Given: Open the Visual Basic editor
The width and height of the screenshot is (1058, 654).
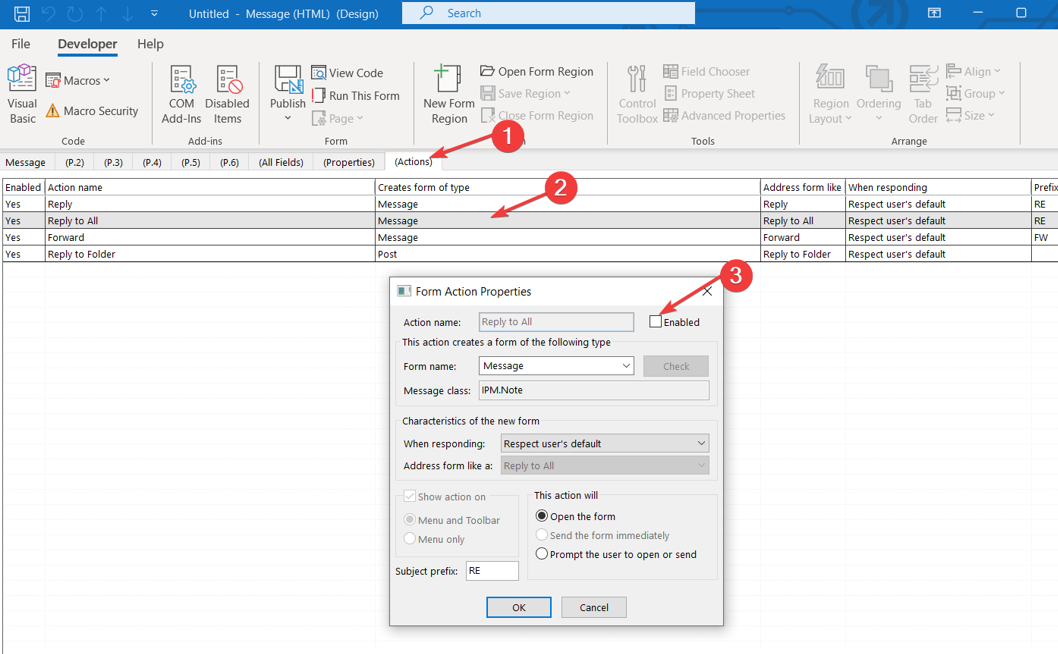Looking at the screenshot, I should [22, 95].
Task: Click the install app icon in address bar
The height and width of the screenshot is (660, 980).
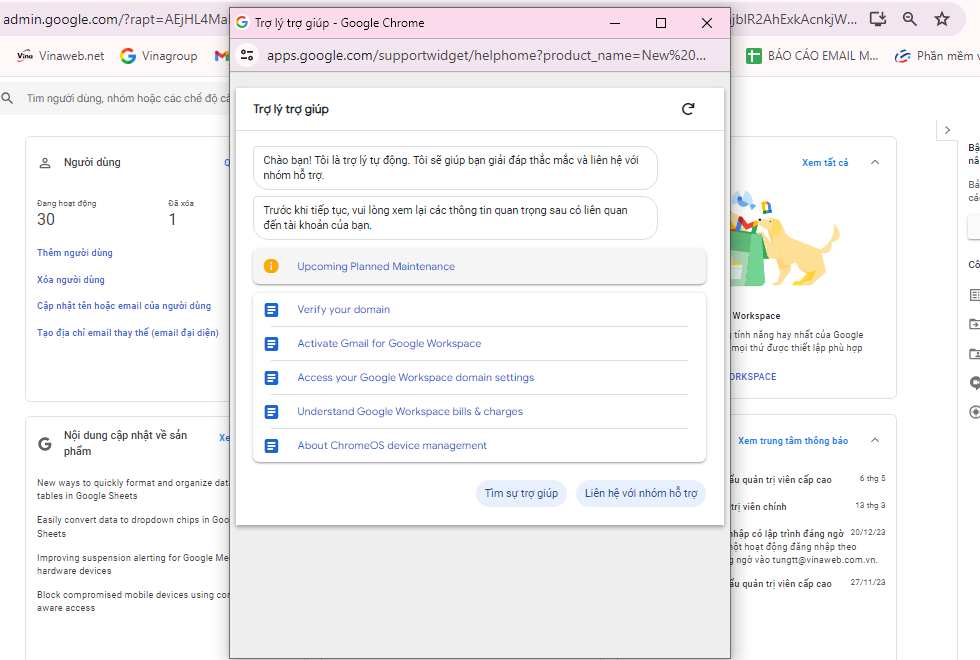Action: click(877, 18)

****************

**WHAT YOU SHOULD DO**
Reproduce only the lines from the line that holds "Task: Click the" through the end of the records, exactly as they stand, both ends included and pictures excluded.

**REPLY**
Task: Click the install app icon in address bar
The height and width of the screenshot is (660, 980).
Action: click(877, 18)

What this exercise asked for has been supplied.